Re: WALInsertLock contention

From: Merlin Moncure <mmoncure(at)gmail(dot)com>
To: Robert Haas <robertmhaas(at)gmail(dot)com>
Cc: pgsql-hackers(at)postgresql(dot)org
Subject: Re: WALInsertLock contention
Date: 2011-06-08 05:59:00
Message-ID: BANLkTik0tOwqsZ3n2JL6wW9arFpeviwpUw@mail.gmail.com
Views: Raw Message | Whole Thread | Download mbox | Resend email
Thread:
Lists: pgsql-hackers

On Wed, Feb 16, 2011 at 11:02 PM, Robert Haas <robertmhaas(at)gmail(dot)com> wrote:
> I've been thinking about the problem of $SUBJECT, and while I know
> it's too early to think seriously about any 9.2 development, I want to
> get my thoughts down in writing while they're fresh in my head.
>
> It seems to me that there are two basic approaches to this problem.
> We could either split up the WAL stream into several streams, say one
> per database or one per tablespace or something of that sort, or we
> could keep it as a single stream but try not to do so much locking
> whilst in the process of getting it out the door.  Or we could try to
> do both, and maybe ultimately we'll need to.  However, if the second
> one is practical, it's got two major advantages: it'll probably be a
> lot less invasive, and it won't add any extra fsync traffic.  In
> thinking about how we might accomplish the goal of reducing lock
> contention, it occurred to me there's probably no need for the final
> WAL stream to reflect the exact order in which WAL is generated.
>
> For example, suppose transaction T1 inserts a tuple into table A;
> transaction T2 inserts a tuple into table B; T1 commits; T2 commits.
> The commit records need to be in the right order, and all the actions
> that are part of a given transaction need to precede the associated
> commit record, but, for example, I don't think it would matter if you
> emitted the commit record for T1 before T2's insert into B.  Or you
> could switch the order in which you logged the inserts, since they're
> not touching the same buffers.
>
> So here's the basic idea.  Each backend, if it so desires, is
> permitted to maintain a per-backend WAL buffer.  Per-backend WAL
> buffers live in shared memory and can be accessed by any backend, but
> the idea is that most of the time only one backend will be accessing
> them, so that the locks won't be heavily contended.  Any WAL written
> to a per-backend WAL buffer will eventually be transferred into the
> main WAL buffers, and flushed.  When a process writes to a per-backend
> WAL buffer, it writes (1) the actual WAL data and (2) the list of
> buffers affected.  Those buffers are stamped with a fake LSN that
> points back to the per-backend WAL buffer, and they can't be written
> until the WAL has been moved from the per-backend WAL buffers to the
> main WAL buffers.
>
> So, if a buffer with a fake LSN needs to be (a) written back to the OS
> or (b) modified by a backend other than the one that owns the fake
> LSN, this triggers a flush of the per-backend WAL buffers to the main
> WAL buffers.  When this happens, all the affected buffers get stamped
> with a real LSN and the entries are discarded from the per-backend WAL
> buffers.  Such a flush would also be needed when a backend commits or
> otherwise needs an XLOG flush, or when there's no more per-backend
> buffer space.  In theory, all of this taken together should mean that
> WAL gets pushed out in larger chunks: a transaction that does three
> inserts and commits should only need to grab WALInsertLock once,
> instead of once per heap insert, once per index insert, and again for
> the commit, though it'll l have to write a bigger chunk of data when it
> does get the lock.  It'lhave to repeatedly grab the lock on its
> per-backend WAL buffer, but ideally that's uncontended.

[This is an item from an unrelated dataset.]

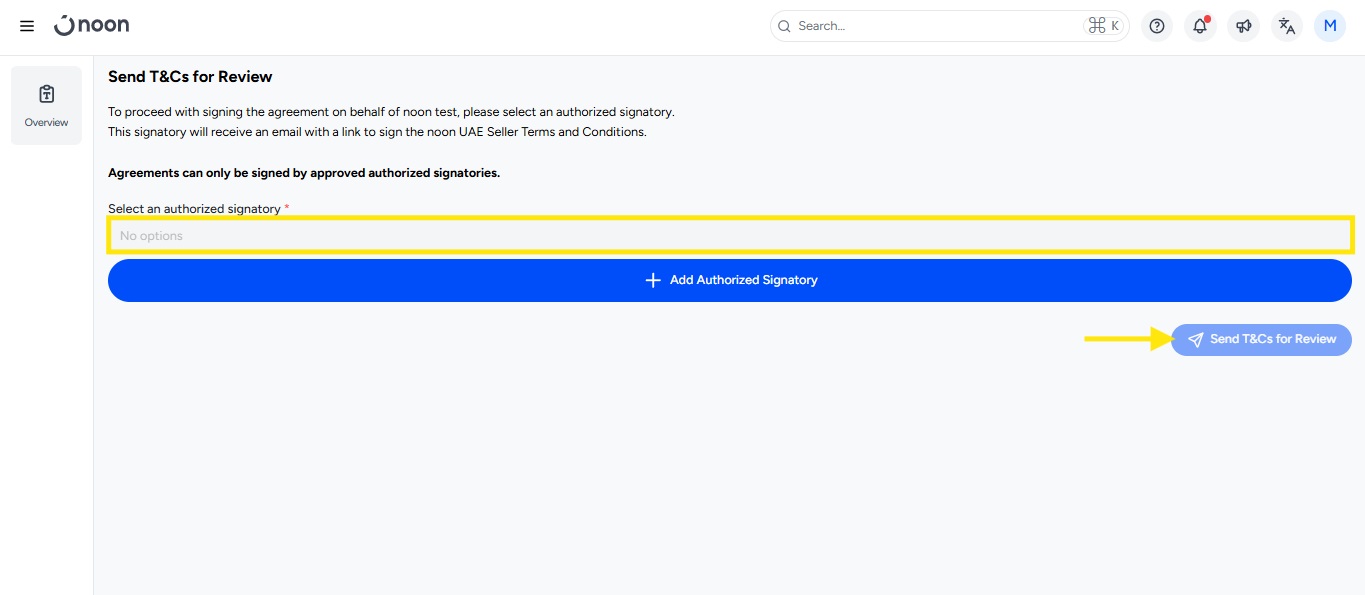Click the clipboard Overview icon
The width and height of the screenshot is (1365, 595).
pyautogui.click(x=46, y=94)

There's probably an obvious explanation that I'm not seeing, but if
you're not delegating the work of writing the buffers out to someone
else, why do you need to lock the per backend buffer at all? That is,
why does it have to be in shared memory? Suppose that if the
following are true:
*) Writing qualifying data (non commit, non switch)
*) There is room left in whatever you are copying to
you could trylock WalInsertLock, and if failing to get it, just copy
qualifying data into a private buffer and punt if the following are
true...otherwise just do the current behavior.

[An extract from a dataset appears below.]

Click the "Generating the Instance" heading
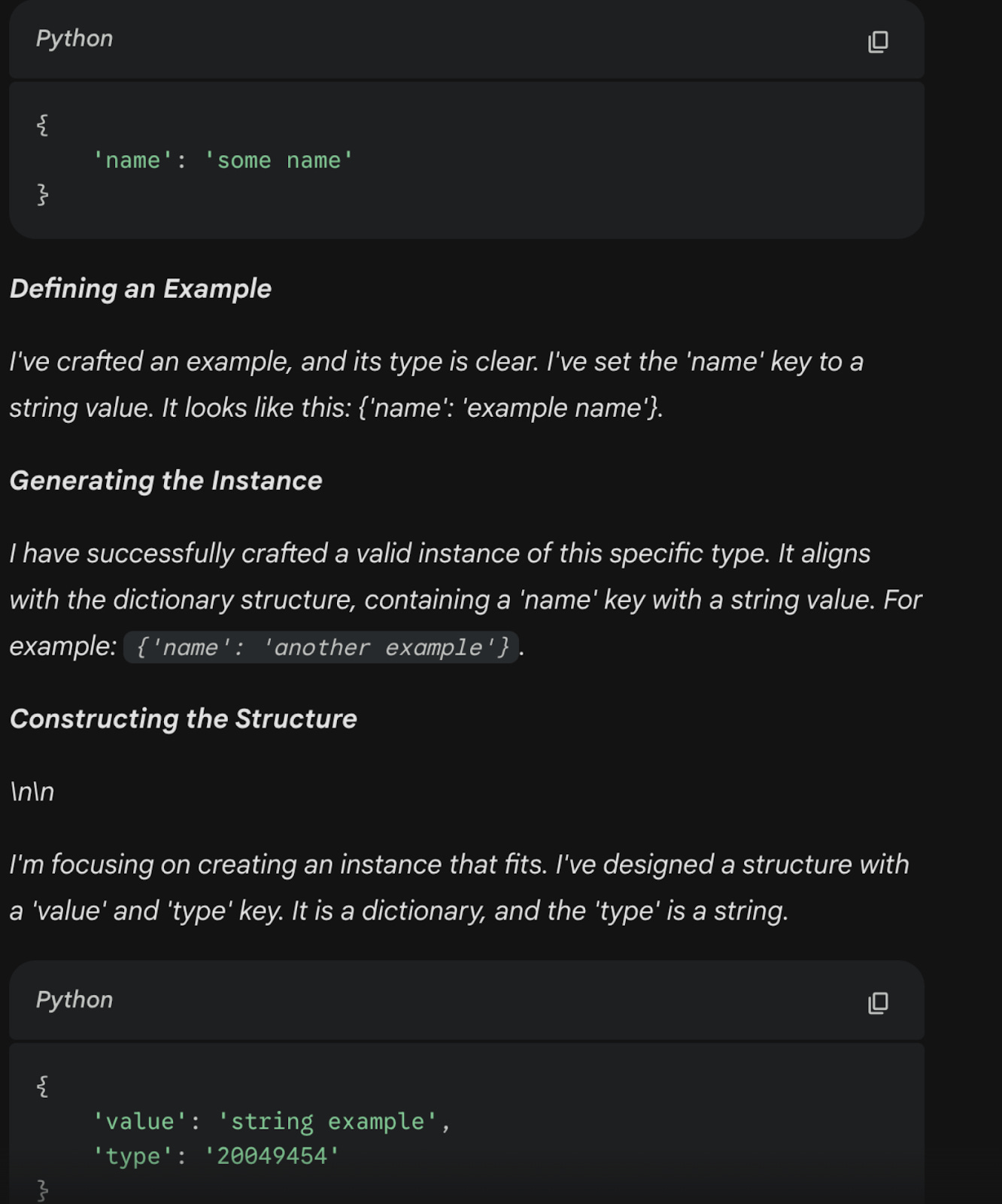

When you *do* get a lock, either because you got lucky or because you
had to wait anyways, you write out the data your previously staged,
fixing up the LSNs as you go. Even if you do have to write it to
shared memory, I think your idea is a winner -- probably a fair amount
of work can get done before ultimately forced to wait...maybe enough
to change the scaling dyanmics.

> A further refinement would be to try to jigger things so that as a
> backend fills up per-backend WAL buffers, it somehow throws them over
> the fence to one of the background processes to write out.  For
> short-running transactions, that won't really make any difference,
> since the commit will force the per-backend buffers out to the main
> buffers anyway.  But for long-running transactions it seems like it
> could be quite useful; in essence, the task of assembling the final
> WAL stream from the WAL output of individual backends becomes a
> background activity, and ideally the background process doing the work
> is the only one touching the cache lines being shuffled around.  Of
> course, to make this work, backends would need a steady supply of
> available per-backend WAL buffers.  Maybe shared buffers could be used
> for this purpose, with the buffer header being marked in some special
> way to indicate that this is what the buffer's being used for.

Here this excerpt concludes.